In un suo recente lavoro su Commentary, Norman Podhoretz cita l’editorialista egiziano Ab’d Al-Mun’im Murad che, poco prima dell’11 settembre, scrisse su Al-Akhbar: “Il conflitto che chiamiamo arabo-israeliano è, in realtà, un conflitto arabo contro l’occidente, e in particolare contro il colonialismo americano”.
Per gli estremisti islamismi, americani israeliani e russi sono tutti infedeli da combattere. A tal fine, può accadere che in alcuni luoghi cavalchino conflitti o torti di carattere locale. Ma, nel perseguire la loro guerra, gli estremisti islamismi mostrano una notevole capacità di trascendere i confini geografici e persino religiosi. I mullah iraniani sono sciiti, Osama bin Laden è sunnita, Saddam Hussein si presentava per lo più come un laico, eppure si considerano tutti, e dovrebbero essere considerati tutti parte della stessa jihad.
La domanda che si pone è se l’occidente saprà mostrare un minimo di solidarietà nel difendersi. Far notare che Israele, da almeno quattro anni sotto un l’attacco di una delle più feroci aggressioni islamiste, non abbia esattamente goduto della piena solidarietà dell’occidente è un evidente eufemismo. Ma lo stesso si può dire degli Stati Uniti, una volta dissolta l’iniziale solidarietà subito dopo l’11 settembre.
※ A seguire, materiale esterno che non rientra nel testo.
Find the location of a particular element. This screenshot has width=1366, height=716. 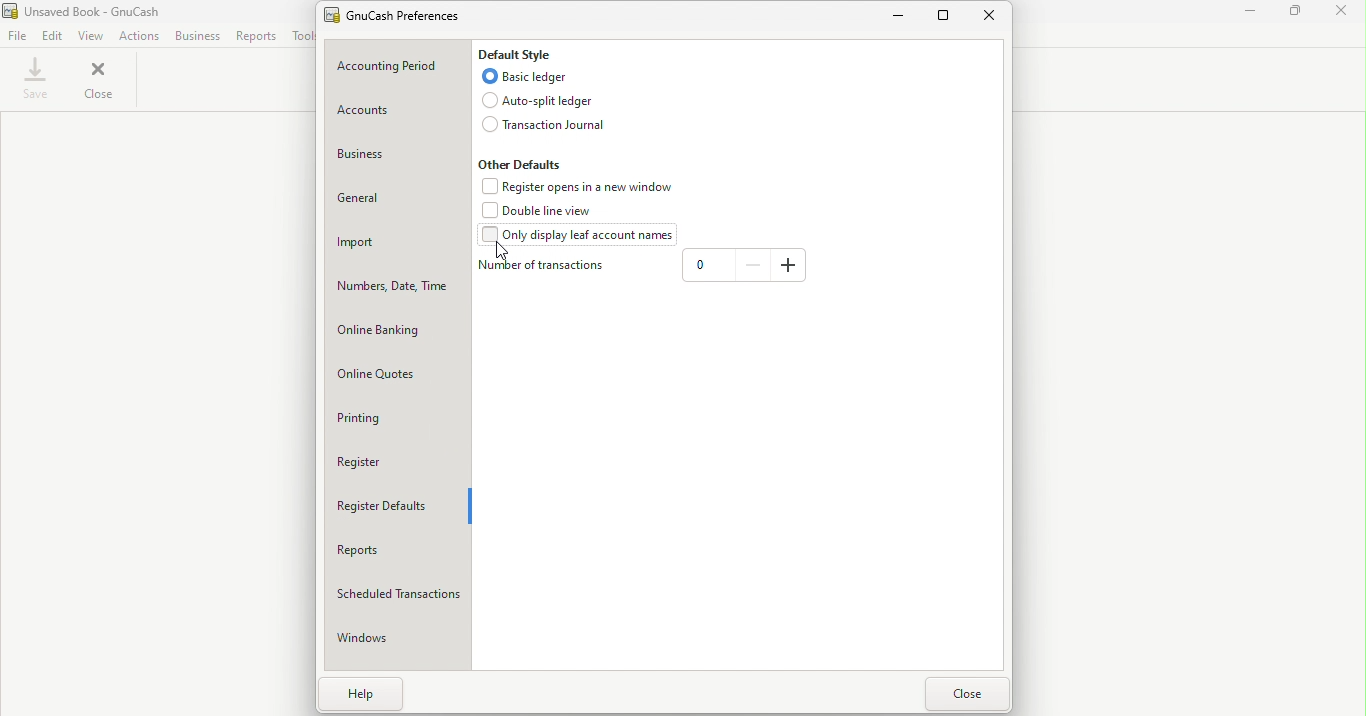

Cosa impedisce a Stati Uniti, Francia (che in queste ore si batte per la liberazione dei suoi due ostaggi in Iraq) e Russia di usare la loro forza al Consiglio di Sicurezza delle Nazioni Unite per imporre misure severe all’Iran?
Si può e si deve continuare a combattere il terrorismo islamista pezzo a pezzo, ma non si può sperare di vincere la guerra nel suo complesso se, come paesi occidentali, non affrontiamo quello che è il più esplicito simbolo nazionale dell’estremismo islamista, la mullahcrazia in Iran. Cosa che va fatta in primo luogo usando gli ampi strumenti economici e diplomatici di cui l’occidente dispone, con l’obiettivo dichiarato di costringere l’Iran ad abbandonare in modo verificabile il suo programma nucleare e il suo sostegno al terrorismo, come ha fatto la Libia. Il rifiuto finora dell’Europa di imporre sanzioni economiche sta rapidamente spingendo verso una scelta obbligata tra inaccettabile atomica iraniana e odiose opzioni militari.

(Da: Jerusalem Post, editoriale, 4.09.04)

Nella foto in alto: 15 maggio 1974, una ragazza viene portata in salvo da un soldato israeliano durante l’attacco palestinese alla scuola Netiv Meir di Ma’alot (27 morti tra cui 21 bambini, 78 feriti).